Why Beating the Market is Harder Than You Think, and What You Should Focus On Instead

Written by Dr. John Schmitz, CFA | Jun 20, 2025 2:28:21 PM

Introduction

Trying to beat the market sounds appealing. After all, who wouldn’t want to consistently outperform the stock market and grow their wealth faster? In reality, outperforming the market is incredibly difficult. The Efficient Market Hypothesis (EMH) suggests that markets quickly absorb all available information, leaving little room for investors to find a consistent edge. While occasional outperformance is possible, repeated long term outperformance is rare. In this post, we’ll explore why markets are hard to beat, what costs erode investor returns, how skill and luck blur together, and most importantly, what you should focus on instead.

Revisiting the Idea of Market Efficiency

The Efficient Market Hypothesis, first formalized by economist Eugene Fama, states that asset prices reflect all available information. As a result, it becomes exceedingly hard for investors, especially active managers, to consistently buy undervalued or sell overvalued securities.

Three Forms of Efficient Market Hypothesis

  • Weak form: Stock prices fully reflect all historical market information.
  • Semi-strong form: All publicly available information is already reflected in stock prices.
  • Strong form: All information, public and private, is already priced in.

Even if markets aren't perfectly efficient, they are efficient enough to make consistent outperformance extremely challenging, especially after fees and taxes.
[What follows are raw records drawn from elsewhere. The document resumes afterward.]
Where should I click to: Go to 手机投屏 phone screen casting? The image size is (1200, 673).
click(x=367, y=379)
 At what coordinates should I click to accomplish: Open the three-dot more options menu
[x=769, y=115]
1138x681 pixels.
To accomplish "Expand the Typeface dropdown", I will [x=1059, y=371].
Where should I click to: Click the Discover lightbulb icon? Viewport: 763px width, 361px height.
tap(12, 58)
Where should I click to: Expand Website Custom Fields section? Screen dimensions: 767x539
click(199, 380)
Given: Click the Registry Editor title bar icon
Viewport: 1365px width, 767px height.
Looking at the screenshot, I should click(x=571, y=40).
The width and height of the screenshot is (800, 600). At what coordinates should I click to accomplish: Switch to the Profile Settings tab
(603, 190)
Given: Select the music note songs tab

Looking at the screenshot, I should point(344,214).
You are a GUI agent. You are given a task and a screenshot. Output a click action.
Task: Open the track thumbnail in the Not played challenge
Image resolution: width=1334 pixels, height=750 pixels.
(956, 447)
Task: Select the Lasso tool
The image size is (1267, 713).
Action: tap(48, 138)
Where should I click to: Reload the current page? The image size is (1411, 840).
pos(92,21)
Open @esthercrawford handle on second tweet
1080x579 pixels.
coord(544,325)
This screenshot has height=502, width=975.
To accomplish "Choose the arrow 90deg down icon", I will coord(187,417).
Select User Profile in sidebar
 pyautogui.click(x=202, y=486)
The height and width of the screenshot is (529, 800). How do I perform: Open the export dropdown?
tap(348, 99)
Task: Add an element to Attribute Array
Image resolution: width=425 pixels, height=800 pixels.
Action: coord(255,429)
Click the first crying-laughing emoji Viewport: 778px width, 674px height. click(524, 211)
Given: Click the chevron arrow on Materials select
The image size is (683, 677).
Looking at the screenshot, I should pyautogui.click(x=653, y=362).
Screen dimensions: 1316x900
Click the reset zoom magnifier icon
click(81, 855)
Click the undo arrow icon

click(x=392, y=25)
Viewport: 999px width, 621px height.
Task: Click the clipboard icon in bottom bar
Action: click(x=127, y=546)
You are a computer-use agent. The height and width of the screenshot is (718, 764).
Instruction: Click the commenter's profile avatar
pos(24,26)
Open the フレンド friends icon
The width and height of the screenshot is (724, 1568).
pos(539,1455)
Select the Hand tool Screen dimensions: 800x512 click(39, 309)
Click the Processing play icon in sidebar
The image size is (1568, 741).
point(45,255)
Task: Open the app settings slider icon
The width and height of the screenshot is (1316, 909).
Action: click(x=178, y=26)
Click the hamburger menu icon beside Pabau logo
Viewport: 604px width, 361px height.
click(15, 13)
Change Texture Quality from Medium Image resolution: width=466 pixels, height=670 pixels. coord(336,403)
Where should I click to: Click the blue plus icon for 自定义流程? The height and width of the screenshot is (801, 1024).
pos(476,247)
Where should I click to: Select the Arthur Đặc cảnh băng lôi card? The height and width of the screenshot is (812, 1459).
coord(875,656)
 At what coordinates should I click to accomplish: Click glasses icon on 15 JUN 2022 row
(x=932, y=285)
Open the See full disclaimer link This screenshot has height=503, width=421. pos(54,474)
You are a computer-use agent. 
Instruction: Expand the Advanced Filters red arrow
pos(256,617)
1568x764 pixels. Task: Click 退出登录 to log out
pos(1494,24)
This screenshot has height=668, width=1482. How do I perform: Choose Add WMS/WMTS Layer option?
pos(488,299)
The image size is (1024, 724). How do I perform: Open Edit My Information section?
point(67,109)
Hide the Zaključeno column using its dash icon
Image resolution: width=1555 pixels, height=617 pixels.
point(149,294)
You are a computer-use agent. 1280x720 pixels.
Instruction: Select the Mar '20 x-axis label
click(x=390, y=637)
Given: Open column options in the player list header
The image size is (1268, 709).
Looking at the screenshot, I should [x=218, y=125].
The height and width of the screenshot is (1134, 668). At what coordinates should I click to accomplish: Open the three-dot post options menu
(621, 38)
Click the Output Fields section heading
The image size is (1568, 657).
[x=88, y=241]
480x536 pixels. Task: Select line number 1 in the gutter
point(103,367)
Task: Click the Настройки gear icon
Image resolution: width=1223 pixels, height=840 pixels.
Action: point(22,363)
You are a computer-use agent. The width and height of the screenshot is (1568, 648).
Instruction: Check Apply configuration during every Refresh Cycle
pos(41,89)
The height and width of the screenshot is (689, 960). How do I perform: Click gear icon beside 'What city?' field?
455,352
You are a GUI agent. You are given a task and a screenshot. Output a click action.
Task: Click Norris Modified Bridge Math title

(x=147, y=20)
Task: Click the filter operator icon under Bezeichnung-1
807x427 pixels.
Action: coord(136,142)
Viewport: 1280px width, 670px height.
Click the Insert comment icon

Booms and Busts: When Markets Get it Wrong

Markets aren’t flawless. Booms and busts, like the Dot-com bubble or the 2008 financial crisis, highlight periods where prices diverged significantly from fundamentals. These mispricings often result from behavioural biases:

  • Herd mentality: Investors follow the crowd, amplifying bubbles.
  • Fear and panic: Overreactions during downturns lead to undervaluation.

These inefficiencies can be exploited, but only by disciplined investors with long-term conviction, not those chasing trends.

The Erosion of Returns: Costs, Fees, and Taxes

Even when active managers outperform gross of fees, their net returns are often underwhelming. That’s because:

  • Management fees: Actively managed funds typically charge 1 to 2 percent annually.
  • Transaction costs: Frequent trading leads to brokerage fees and market impact.
  • Taxes: Short-term gains are taxed more heavily in Canada than long-term gains.

Losing just 1 percent annually to fees may not seem like much, but over 30 years, it can reduce your ending portfolio by over 25 percent. Losing 2 percent annually over the same period can shrink it by 45 percent. That’s why minimizing costs is central to SciVest’s investment approach.

Why Even "Smart" Investors Underperform

Many institutional investors face constraints that limit their performance:

  • Benchmarking pressure: They must outperform an index over short periods.
  • Mandates and restrictions: They can't always pursue the best opportunities.
  • Career risk: Managers often act conservatively to avoid underperformance and job loss.
  • Liquidity constraints: Large sums are harder to move in and out of markets without impacting prices.

As Nobel laureate William Sharpe noted in The Arithmetic of Active Management, active investing is a zero-sum game before costs. After factoring in fees and transaction costs, active investors, on average, will underperform the market. This isn't opinion, it’s simple math.

Short-Term Performance vs. Long-Term Process

Effective strategies, such as value investing or factor investing, often underperform for years before paying off. Unfortunately, many investors abandon them too soon:

  • A value strategy might lag growth stocks for five or more years.
  • Factor timing is as difficult as market timing.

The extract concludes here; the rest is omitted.